Mr Quirke said that regional businesses will “bear the brunt” of the VAT increase, “as about €300m of the €466m in additional taxes will be taken from the rural economy, which has been slower to recover from the economic crisis. This is a devastating blow for the many tourism businesses that struggle to break even or stay open outside the peak season.”
Speaking to local hoteliers last week, their concerns were made plain. The prospect of taking on additional staff has been effectively neutered by the VAT increase.
Business levels had been stymied by the inclement weather of the past year, and given the considerable investments that several hotels have made in terms of room refurbishment and other improvements, profit margins remain very tight.
That the primary business decision made in the Budget was a negative from Waterford’s perspective is a major disappointment.

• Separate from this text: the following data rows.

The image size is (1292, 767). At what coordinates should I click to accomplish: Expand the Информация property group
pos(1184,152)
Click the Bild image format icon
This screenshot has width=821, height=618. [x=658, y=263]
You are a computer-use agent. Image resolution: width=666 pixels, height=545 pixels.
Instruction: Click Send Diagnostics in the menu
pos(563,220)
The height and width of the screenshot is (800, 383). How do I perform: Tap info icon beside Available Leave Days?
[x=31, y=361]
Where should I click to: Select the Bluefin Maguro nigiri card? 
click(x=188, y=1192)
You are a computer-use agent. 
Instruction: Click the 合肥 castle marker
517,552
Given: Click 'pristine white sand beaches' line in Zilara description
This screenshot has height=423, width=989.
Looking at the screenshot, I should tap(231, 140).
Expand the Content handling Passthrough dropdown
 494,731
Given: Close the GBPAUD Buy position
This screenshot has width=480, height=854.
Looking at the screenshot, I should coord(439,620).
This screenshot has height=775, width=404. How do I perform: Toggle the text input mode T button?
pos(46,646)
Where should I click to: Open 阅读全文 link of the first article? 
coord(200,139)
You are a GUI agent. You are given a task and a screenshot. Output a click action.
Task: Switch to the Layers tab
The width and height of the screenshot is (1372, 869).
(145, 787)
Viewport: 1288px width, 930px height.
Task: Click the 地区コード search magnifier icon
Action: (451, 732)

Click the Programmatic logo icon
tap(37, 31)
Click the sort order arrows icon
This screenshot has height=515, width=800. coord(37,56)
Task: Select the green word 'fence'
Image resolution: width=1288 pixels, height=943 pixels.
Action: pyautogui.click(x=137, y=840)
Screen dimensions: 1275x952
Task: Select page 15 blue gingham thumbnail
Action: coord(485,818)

An additional measure for films made in designated areas across the regions is to be introduced but what if any impact this will have from a South Eastern perspective remains to be seen.
Had Minister Donohue stood in the Dáil last week to announce the approval of €104.5 million in capital funding for the North Quay project, we’d all have jumped for joy with such a development. But this largely conservative budget, featuring so punitive an increase on our hospitality sector, has once again left us feeling like Ireland’s forgotten cousin. We deserve better.
* The impact of the ‘Journalism Matters’ briefing to Oireachtas members at Leinster House appears to have made a welcome impact given the retention of the 9% VAT rate for our sector. The campaign will continue to be championed by both regional and national newspapers as a buoyant journalism sector forms an essential component of a robust democracy.